_TASK PROMPT:_ The whole of the data, every line, should come back exactly the same.

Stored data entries
•••

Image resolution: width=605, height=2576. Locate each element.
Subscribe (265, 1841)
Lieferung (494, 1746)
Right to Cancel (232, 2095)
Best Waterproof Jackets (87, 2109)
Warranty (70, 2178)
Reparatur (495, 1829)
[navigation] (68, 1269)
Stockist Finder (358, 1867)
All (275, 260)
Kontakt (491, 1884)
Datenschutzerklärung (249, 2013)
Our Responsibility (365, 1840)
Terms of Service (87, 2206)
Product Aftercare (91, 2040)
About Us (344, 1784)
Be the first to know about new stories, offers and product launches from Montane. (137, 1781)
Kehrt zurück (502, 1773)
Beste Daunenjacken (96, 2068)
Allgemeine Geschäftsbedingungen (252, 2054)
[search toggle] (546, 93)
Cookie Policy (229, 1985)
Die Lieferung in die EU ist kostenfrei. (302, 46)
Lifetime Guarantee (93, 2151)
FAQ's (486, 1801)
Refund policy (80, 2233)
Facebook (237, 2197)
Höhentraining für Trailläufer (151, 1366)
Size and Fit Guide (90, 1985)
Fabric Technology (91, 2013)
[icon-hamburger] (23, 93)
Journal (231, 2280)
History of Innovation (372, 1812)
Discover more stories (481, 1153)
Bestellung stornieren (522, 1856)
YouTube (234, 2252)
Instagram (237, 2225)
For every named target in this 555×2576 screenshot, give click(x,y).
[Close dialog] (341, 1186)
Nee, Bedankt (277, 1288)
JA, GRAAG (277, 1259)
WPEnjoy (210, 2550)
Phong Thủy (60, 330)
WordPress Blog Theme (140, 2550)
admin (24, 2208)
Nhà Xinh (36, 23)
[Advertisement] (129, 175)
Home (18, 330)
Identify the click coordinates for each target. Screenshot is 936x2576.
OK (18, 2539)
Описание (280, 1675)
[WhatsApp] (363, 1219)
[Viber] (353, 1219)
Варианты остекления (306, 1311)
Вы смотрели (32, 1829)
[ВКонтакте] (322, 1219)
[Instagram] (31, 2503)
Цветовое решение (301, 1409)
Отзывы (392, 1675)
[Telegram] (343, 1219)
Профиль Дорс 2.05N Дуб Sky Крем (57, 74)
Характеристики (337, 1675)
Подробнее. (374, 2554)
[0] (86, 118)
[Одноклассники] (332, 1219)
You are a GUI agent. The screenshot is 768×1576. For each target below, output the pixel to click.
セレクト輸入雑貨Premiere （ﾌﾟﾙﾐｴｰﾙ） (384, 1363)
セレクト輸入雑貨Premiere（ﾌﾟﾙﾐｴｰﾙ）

•••

_SOLUTION:_
Image resolution: width=605, height=2576. Locate each element.
Subscribe (265, 1841)
Lieferung (494, 1746)
Right to Cancel (232, 2095)
Best Waterproof Jackets (87, 2109)
Warranty (70, 2178)
Reparatur (495, 1829)
[navigation] (68, 1269)
Stockist Finder (358, 1867)
All (275, 260)
Kontakt (491, 1884)
Datenschutzerklärung (249, 2013)
Our Responsibility (365, 1840)
Terms of Service (87, 2206)
Product Aftercare (91, 2040)
About Us (344, 1784)
Be the first to know about new stories, offers and product launches from Montane. (137, 1781)
Kehrt zurück (502, 1773)
Beste Daunenjacken (96, 2068)
Allgemeine Geschäftsbedingungen (252, 2054)
[search toggle] (546, 93)
Cookie Policy (229, 1985)
Die Lieferung in die EU ist kostenfrei. (302, 46)
Lifetime Guarantee (93, 2151)
FAQ's (486, 1801)
Refund policy (80, 2233)
Facebook (237, 2197)
Höhentraining für Trailläufer (151, 1366)
Size and Fit Guide (90, 1985)
Fabric Technology (91, 2013)
[icon-hamburger] (23, 93)
Journal (231, 2280)
History of Innovation (372, 1812)
Discover more stories (481, 1153)
Bestellung stornieren (522, 1856)
YouTube (234, 2252)
Instagram (237, 2225)
For every named target in this 555×2576 screenshot, give click(x,y).
[Close dialog] (341, 1186)
Nee, Bedankt (277, 1288)
JA, GRAAG (277, 1259)
WPEnjoy (210, 2550)
Phong Thủy (60, 330)
WordPress Blog Theme (140, 2550)
admin (24, 2208)
Nhà Xinh (36, 23)
[Advertisement] (129, 175)
Home (18, 330)
Identify the click coordinates for each target. Screenshot is 936x2576.
OK (18, 2539)
Описание (280, 1675)
[WhatsApp] (363, 1219)
[Viber] (353, 1219)
Варианты остекления (306, 1311)
Вы смотрели (32, 1829)
[ВКонтакте] (322, 1219)
[Instagram] (31, 2503)
Цветовое решение (301, 1409)
Отзывы (392, 1675)
[Telegram] (343, 1219)
Профиль Дорс 2.05N Дуб Sky Крем (57, 74)
Характеристики (337, 1675)
Подробнее. (374, 2554)
[0] (86, 118)
[Одноклассники] (332, 1219)
You are a GUI agent. The screenshot is 768×1576. For each target below, output the pixel to click.
セレクト輸入雑貨Premiere （ﾌﾟﾙﾐｴｰﾙ） (384, 1363)
セレクト輸入雑貨Premiere（ﾌﾟﾙﾐｴｰﾙ）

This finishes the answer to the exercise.